Book Review for The Empty Raincoat by
Charles Handy (Hutchinson, 1994); The Seven Habits of Highly
Effective People: powerful lessons in personal change by
Stephen R. Covey (Simon and Schuster, 1992) and On Becoming a
Leader by Warren Bennis (Century Pub, 1990).
In issue 12 of Philosophy Now (in the article BIG
Philosophy) I quoted a message sent to me over the Internet
by Sheldon Richmond in which he said: "I think that
academic philosophy, for the most part, is the last place to look
for philosophy" and suggested other writers outside of
philosophy who seek wisdom. The three he mentioned were so-called
management gurus: Charles Handy, Stephen R. Covey and
Warren Bennis. I took up his challenge to move outside of
academic philosophy, reading a book by each author. Here is my
report on my findings.
What is a management guru? What do they write
about? Motivating staff? Making the bottom line? Time management?

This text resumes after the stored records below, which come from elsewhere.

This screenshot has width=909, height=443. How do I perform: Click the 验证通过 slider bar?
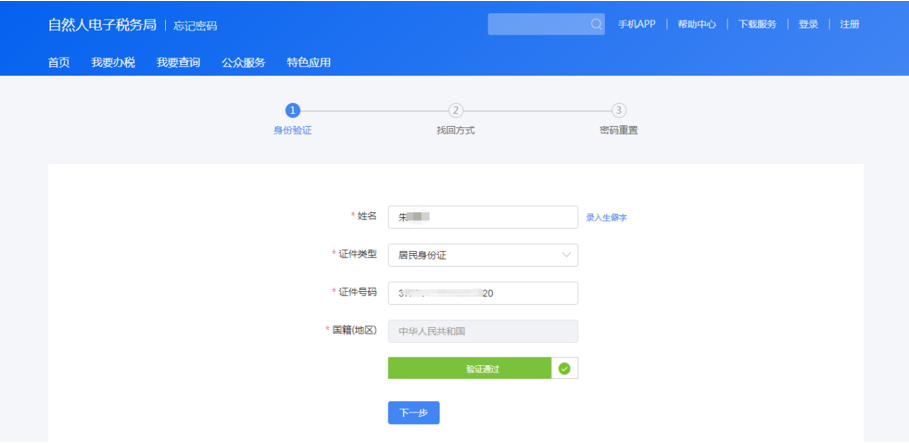(x=470, y=368)
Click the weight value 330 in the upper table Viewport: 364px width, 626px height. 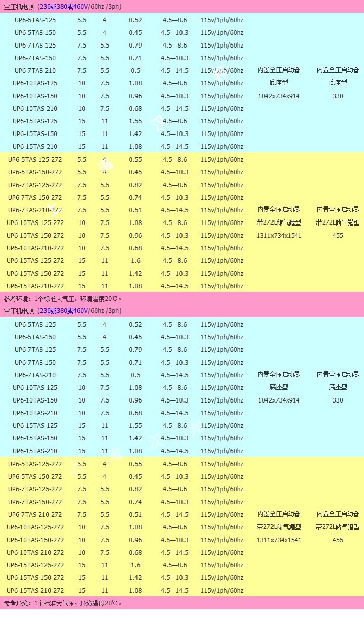338,96
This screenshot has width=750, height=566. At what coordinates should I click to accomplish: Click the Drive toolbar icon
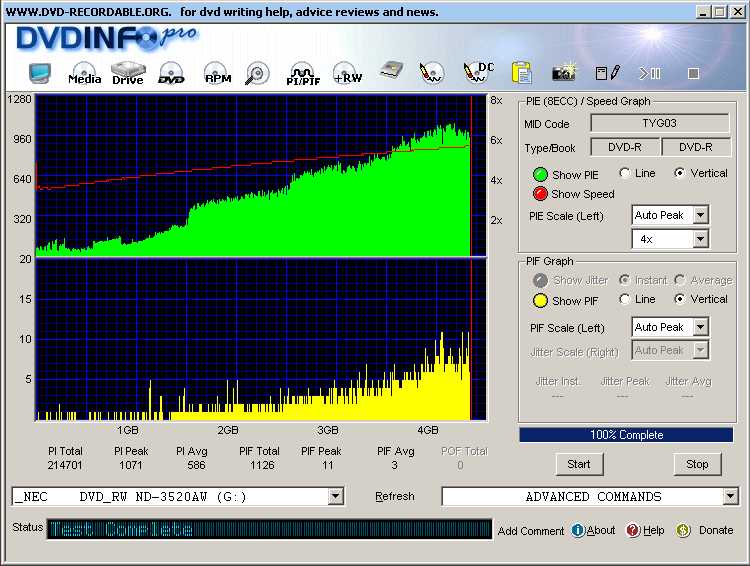(x=127, y=74)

Business restructuring? Not really - not these books anyway -
such issues would be seen as tactics and gurus are
interested in Strategy. All the books followed three themes:
understanding the world, understanding yourself and understanding
how to make yourself effective in the world. They are all written
in a very clear, readable style with examples, anecdotes, lists
of bullet points and sometimes also diagrams and tables. These
writers have a message and they dont just deliver it in
books, but through conferences, management training seminars and
consultancy. Thus we are certainly not dealing here with academic
ideas, but with people who have a real influence on the way
industry and business are run (for example at the beginning of
Stephen Coveys book are pages of quotes from senior
businesspeople praising Coveys ideas).
So what are the ideas? An apologetics for
capitalism? A pseudo-psychology of feeling good about yourself?

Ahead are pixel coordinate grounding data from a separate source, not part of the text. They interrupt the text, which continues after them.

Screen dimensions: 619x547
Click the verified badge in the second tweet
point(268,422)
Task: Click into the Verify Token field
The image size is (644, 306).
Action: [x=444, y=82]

An ideology of competitiveness and dog-eat-dog? Not particularly.
One interesting input into these writers is the study of
leadership and success. Stephen Covey has studied
success literature for the past 100 years (that is,
advice on how to be successful), Warren Bennis writes "for
the last decade Ive devoted the bulk of my time to the
study of leadership" (p.1) (his previous book, Leaders
was just interviews; On Becoming a Leader lists 29
leaders interviewed as background to the book). Thus
these writers are interested in practicalities - what works -
rather than pushing a particular ideology. Indeed, Bennis is not
only interested in business leadership, his leaders
include Betty Friedman, a leading feminist, Roger Gould, a
leading psychoanalyst, and Herb Alpert a leading musician as well
as being head of A&M Records.
Whats happening to the world? All the
writers are concerned with understanding the world, where have we
come from, where are we going to? Covey and Bennis, being
American, write from a US perspective, Charles Handy, being
English, is less parochial. Handy is the writer who goes into the
most detail over global change. He identifies a number of themes.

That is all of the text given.